» Passage:
Calmer criticism of the paper tends to point to two areas of dispute. Firstly, that it is a loss-making enterprise (last year Guardian Media Group reported an annual loss of £76 million) with plummeting circulation – surely an issue afflicting every major news publisher to varying degrees as the British press continues to haemorrhage readers. Secondly, that it is hypocritical for publishing editorial commentary damning big business, while accepting corporate advertising revenue and relying on private equity to survive. The owners, Scott Trust Limited, clearly believe that to function as an influential ‘mainstream’ publication, they must take the corporate shilling whilst ensuring that ‘the journalistic freedom and liberal values of the Guardian’ are safe-guarded. Their paper is up against nine other national dailies, none noticeably ‘moral’ in this regard, and only one (the Independent) could claim to hold a similar ‘liberal’ outlook.
The Guardian’s perspective is shaped by its history. Emerging from the aftermath of the Peterloo massacre of pro-democracy demonstrators in Manchester, the first issue was printed from an office under a cutler’s shop on 5 May 1821. Under the stewardship of a politically active local cotton merchant, John Edward Taylor, the weekly Manchester Guardian demonstrated an Enlightenment inheritance, seeking to ‘zealously enforce the principles of civil and religious Liberty’. The paper would eschew provinciality and embrace political culture beyond Britain’s borders, enchanted by the ‘magnificent experiments’ taking place across nineteenth-century Europe and Latin America ‘to replace antiquated and despotic Governments’.

» Task prompt: According to the passage about the Guardian, on what date was the paper's first issue printed?

» Data provided:
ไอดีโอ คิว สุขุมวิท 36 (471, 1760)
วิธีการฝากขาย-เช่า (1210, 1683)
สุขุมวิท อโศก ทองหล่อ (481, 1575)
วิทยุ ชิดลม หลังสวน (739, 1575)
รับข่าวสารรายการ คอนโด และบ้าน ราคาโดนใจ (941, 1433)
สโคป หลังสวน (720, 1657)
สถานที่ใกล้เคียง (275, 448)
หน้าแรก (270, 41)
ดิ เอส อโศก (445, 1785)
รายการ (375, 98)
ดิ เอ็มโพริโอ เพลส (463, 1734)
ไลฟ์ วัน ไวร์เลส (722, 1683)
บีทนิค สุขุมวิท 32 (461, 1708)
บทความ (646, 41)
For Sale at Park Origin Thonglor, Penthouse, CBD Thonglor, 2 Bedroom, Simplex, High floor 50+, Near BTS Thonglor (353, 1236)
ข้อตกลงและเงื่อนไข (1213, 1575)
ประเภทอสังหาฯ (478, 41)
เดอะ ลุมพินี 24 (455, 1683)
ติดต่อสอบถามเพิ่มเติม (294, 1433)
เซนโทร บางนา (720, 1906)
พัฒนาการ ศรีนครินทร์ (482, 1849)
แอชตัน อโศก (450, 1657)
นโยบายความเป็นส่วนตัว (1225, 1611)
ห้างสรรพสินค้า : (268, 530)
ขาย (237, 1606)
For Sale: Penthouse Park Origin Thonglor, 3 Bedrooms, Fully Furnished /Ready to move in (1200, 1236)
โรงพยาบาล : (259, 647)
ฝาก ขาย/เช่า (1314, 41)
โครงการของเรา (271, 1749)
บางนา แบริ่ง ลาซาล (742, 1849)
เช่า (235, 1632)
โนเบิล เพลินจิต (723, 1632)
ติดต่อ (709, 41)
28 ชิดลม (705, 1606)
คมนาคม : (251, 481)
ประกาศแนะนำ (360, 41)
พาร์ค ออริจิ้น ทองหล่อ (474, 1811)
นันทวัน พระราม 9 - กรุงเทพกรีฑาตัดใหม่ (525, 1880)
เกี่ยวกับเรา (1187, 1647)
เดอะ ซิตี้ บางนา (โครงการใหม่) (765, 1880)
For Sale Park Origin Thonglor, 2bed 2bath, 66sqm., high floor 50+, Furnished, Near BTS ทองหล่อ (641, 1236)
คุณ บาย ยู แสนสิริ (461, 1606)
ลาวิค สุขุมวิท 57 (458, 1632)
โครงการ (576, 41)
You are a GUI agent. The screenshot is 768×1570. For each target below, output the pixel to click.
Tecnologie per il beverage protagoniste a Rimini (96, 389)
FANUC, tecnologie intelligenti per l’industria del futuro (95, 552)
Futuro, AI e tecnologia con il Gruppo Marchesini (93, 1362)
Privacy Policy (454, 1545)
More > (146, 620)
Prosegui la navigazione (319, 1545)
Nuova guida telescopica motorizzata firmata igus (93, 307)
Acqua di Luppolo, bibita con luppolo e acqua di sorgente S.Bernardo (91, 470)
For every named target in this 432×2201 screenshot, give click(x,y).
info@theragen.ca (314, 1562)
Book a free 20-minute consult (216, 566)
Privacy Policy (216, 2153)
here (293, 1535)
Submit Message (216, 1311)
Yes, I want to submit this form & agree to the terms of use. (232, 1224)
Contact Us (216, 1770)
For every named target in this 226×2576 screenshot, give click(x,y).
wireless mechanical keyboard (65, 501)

» Output of the exercise: 5 May 1821